What are drag and tag rights?
Sometimes also called “bring along”, drag along is a mechanism whereby a prescribed percentage of the shareholders who want to sell their shares to a third-party buyer can force the remaining shareholders to sell to that third-party buyer (for the same price and on the same terms) so that the proposed buyer can acquire 100% of the share capital.
Buyers will almost always only want to acquire 100% of a company and the rationale behind drag rights is to avoid a situation whereby a minority shareholder (or group of minority shareholders) can frustrate a sale and therefore the exit route of the principal shareholders.
Drag along regimes can be tailored and conditions added to suit the requirements of the shareholders (such as price hurdles and notification requirements).
Conversely, “tag along” is a mechanism whereby minority shareholders can force other shareholders wishing to sell their shares to a third-party buyer to procure that the proposed buyer makes an offer to buy their shares on the same terms. As part of a tag regime, failure to procure identical offers usually means those who were originally proposing to sell can’t sell. Tag rights are intended to protect the rights of minority shareholders if drag rights are not exercised.

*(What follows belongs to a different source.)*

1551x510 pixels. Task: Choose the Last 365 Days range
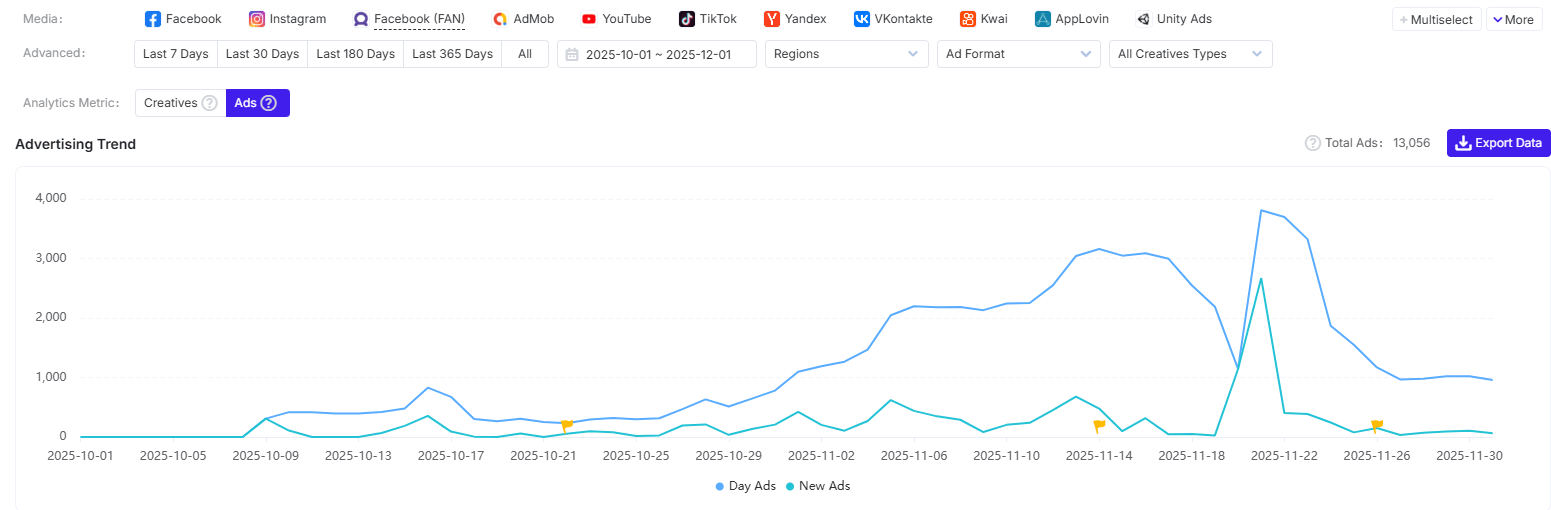click(x=452, y=54)
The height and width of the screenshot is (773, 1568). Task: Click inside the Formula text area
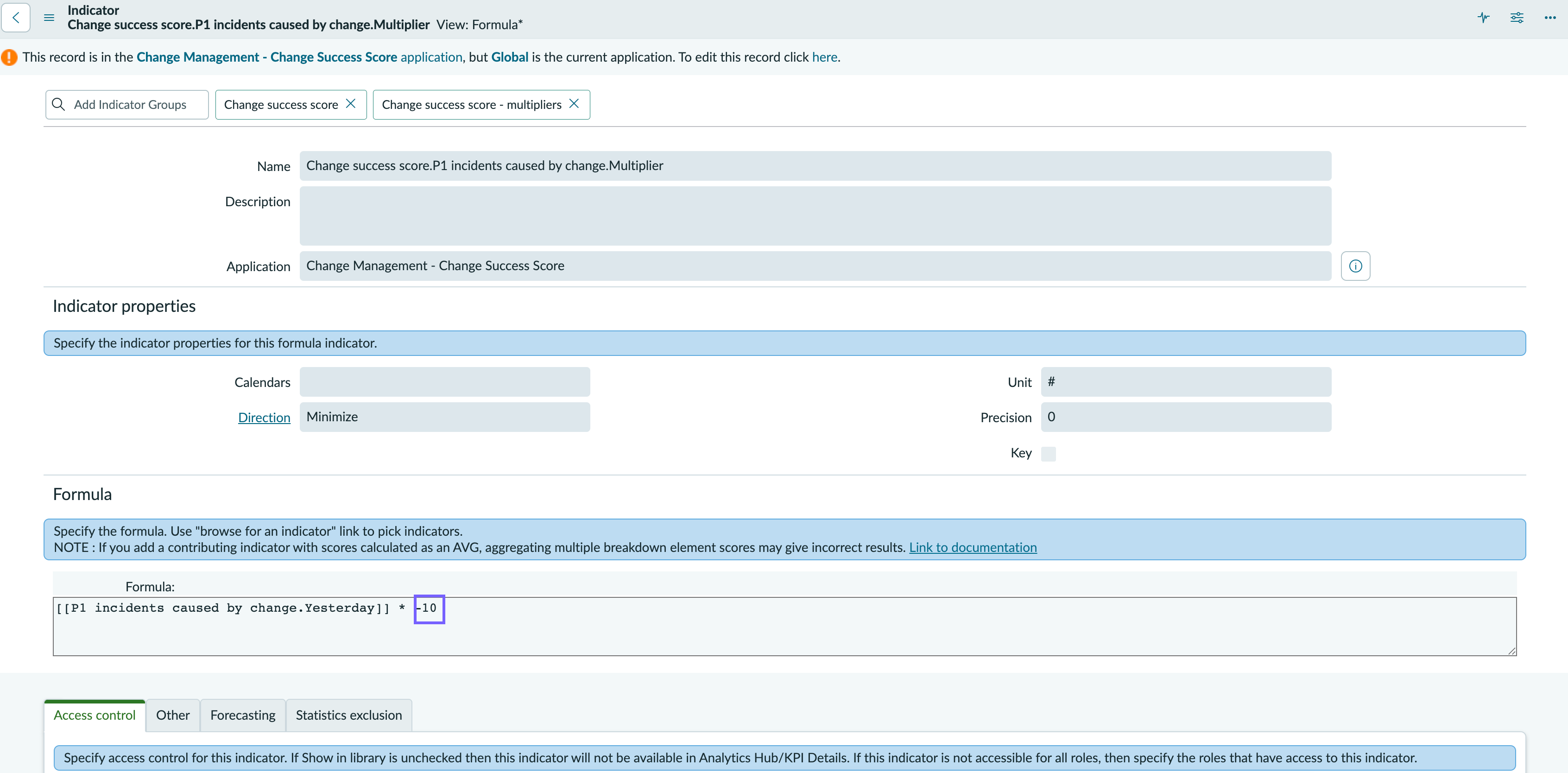tap(784, 626)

What is minority protection?
In summary, minority protection provisions give minority shareholders an effective right to veto certain fundamental decisions relating to the company which have the potential to prejudice/dilute a minority shareholder’s interest/stake in the company (such as changes to share rights, issuing shares, significant corporate changes, significant transactions, incurring borrowings etc).
These rights are very important and prevent minority shareholders being discriminated against and prejudiced by the majority. Even if a shareholder has 25% of the shares in a company this is technically a minority interest as the remaining shareholders could on their own pass a special resolution (this requires 75% of the voting shares) which could be used to make changes to the share structure to prejudice the minority shareholder.
While company law does provide for situations where shareholders have been unfairly prejudiced, this typically involves complicated and sometimes cost prohibitive legal advice/action. Minority protection is therefore often best-addressed upfront in a Shareholders Agreement.